The Jed, joining the Teviot close to Jedfoot Station, reminds us that the county town of Roxburgh—Jedburgh—is within easy access, and the fascinating valley of the Jed which Burns so vigorously extolled. The Jed takes its rise between Needslaw and Carlintooth on the Liddesdale Border. Its general course is east and north, and its length about seventeen miles. The places of chief interest on its banks are Southdean, where the Scottish chiefs assembled previous to Otterburn, and where the poet Thomson spent his boyhood; Old Jedworth, the original township, a few grassy mounds marking the spot; Ferniherst Castle, a Ker stronghold; Lintalee, the site of a Douglas camp described in Barbour's "Bruce;" the Capon Tree, a thousand years old, one of the last survivors of "Jedworth's forest wild and free;" and the Hundalee hiding caves. The charm of Jedburgh consists in its old-world character and its semi-Continental touches. Its fine situation early attracted the notice of the Scottish Kings, though Bishop Ecfred of Lindisfarne is believed to have been its true founder. He could not have chosen a more sweet or appropriate nook for his little settlement. Nestling in the quiet valley, and creeping up the ridge of the Dunion, the song of the river ever in its ears, freshened by the scent of garden and orchard, and surrounded by finely-wooded heights, Nature has been lavish in filling with new adornments, as years sped by, a spot always bright and fair.

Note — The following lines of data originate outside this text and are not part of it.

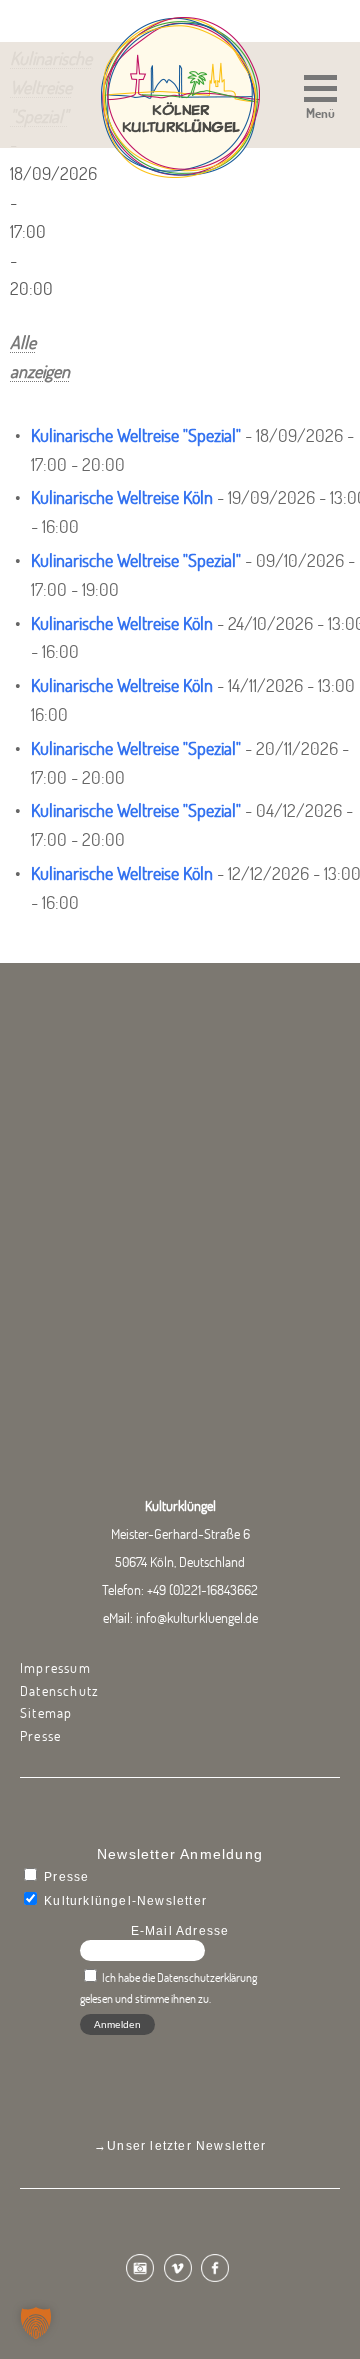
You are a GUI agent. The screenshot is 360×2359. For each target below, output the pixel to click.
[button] (320, 99)
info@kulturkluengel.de (197, 1618)
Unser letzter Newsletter (186, 2146)
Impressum (55, 1668)
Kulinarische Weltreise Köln (122, 497)
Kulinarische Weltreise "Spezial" (136, 435)
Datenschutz (59, 1691)
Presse (40, 1736)
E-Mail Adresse (180, 1931)
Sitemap (46, 1713)
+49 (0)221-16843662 (202, 1590)
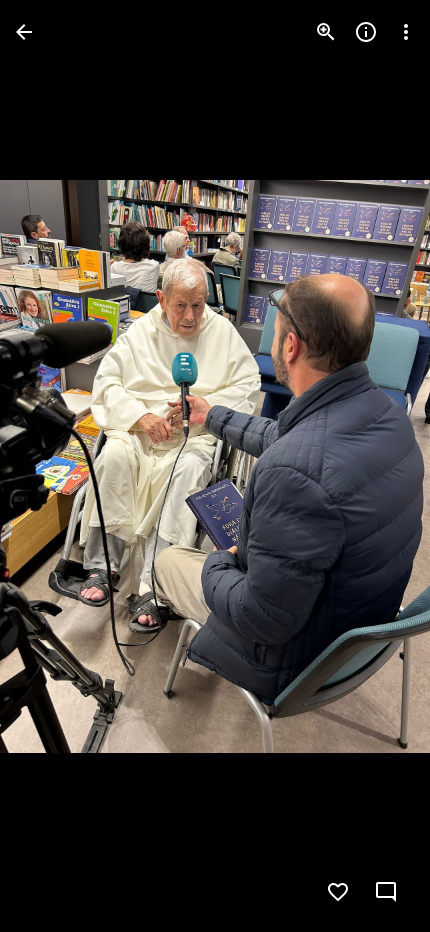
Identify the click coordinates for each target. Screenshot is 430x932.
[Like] (338, 892)
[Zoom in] (326, 32)
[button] (374, 466)
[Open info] (366, 32)
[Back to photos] (24, 32)
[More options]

"O softly Jed! thy sylvan current lead
Round every hazel copse and smiling mead,
Where lines of firs the glowing landscape screen,
And crown the heights with tufts of deeper green."

The modern beauty of the place notwithstanding, Jedburgh's history has been a singularly troubled one. As a frontier town and the first place of importance north of the Cheviots, it was naturally a scene of strife and bloodshed. Around it lay the famous Jed Forest, rivalling that of Ettrick. The inhabitants were brave warriors, and noted for the skill with which they wielded the Jeddart staff or Jedwood axe. Their presence at the Reidswire decided that skirmish in favour of the Scottish Borderers:

"Then rose the slogan wi' ane shout,
Fye, Tynedale, to it! Jeddart's here."

And at Flodden the men from the glens of the Jed were conspicuous for their heroism. Jedburgh Abbey is the chief "lion" of the locality. Completer than Kelso and Dryburgh, and simpler and more harmonious than Melrose, it stands in the most delightful of situations, girt about with well-kept gardens, overlooking the bosky banks of the Jed—a veritable poem in Nature and Art. Queen Mary's House (restored) the scene of her all but mortal illness in 1566 is still existing, and well worth a visit. The literary associations of the burgh are more than local. James Thomson was a pupil at its Grammar School. Burns was made a burgess during his Border tour in 1787. Scott made his first appearance as a criminal counsel at Jedburgh, pleading successfully for his poacher client. The Wordsworths visited Jedburgh in 1803. Sir David Brewster and Mary Somerville were natives, and here the "Scottish Probationer" lived and died. Samuel Rutherford was born at Crailing, the next parish, where also David Calderwood, the Kirk historian, was minister. Cessford Castle, in Eckford parish, was the residence of the redoubtable "Habbie Ker," ancestor of the Dukes of Roxburghe. Marlefield, "where Kale wimples clear 'neath the white-blossomed slaes," is a supposed scene (erroneous) of the "Gentle Shepherd." Yetholm, on the Bowmont, near the Great Cheviot, has been the headquarters of Scottish gypsydom since the 17th century. Opposite Floors Castle, at the confluence of the Tweed and Teviot is the green tree-clad mound with a few crumbling walls, all that remains of the illustrious Castle of Roxburgh, one of the strongest on the Borders, the birthplace and abode of kings, and parliaments, and mints, and so often a bone of bitter contention between Scots and English. The town itself, the most important on the Middle Marches, has entirely disappeared, its site and environs forming now some of the most fertile fields in the county:

"Roxburgh! how fallen, since first, in Gothic pride,
Thy frowning battlements the war defied,
Called the bold chief to grace thy blazoned halls,
And bade the rivers gird thy solid walls!
Fallen are thy towers; and where the palace stood,
In gloomy grandeur waves yon hanging wood.
Crushed are thy halls, save where the peasant sees
One moss-clad ruin rise between the trees;
The still green trees, whose mournful branches wave
In solemn cadence o'er the hapless grave.
Proud castle! fancy still beholds thee stand,
The curb, the guardian, of this Border land;
As when the signal flame that blazed afar,
And bloody flag, proclaimed impending war,
While in the lion's place the leopard frowned,
And marshalled armies hemmed thy bulwarks round."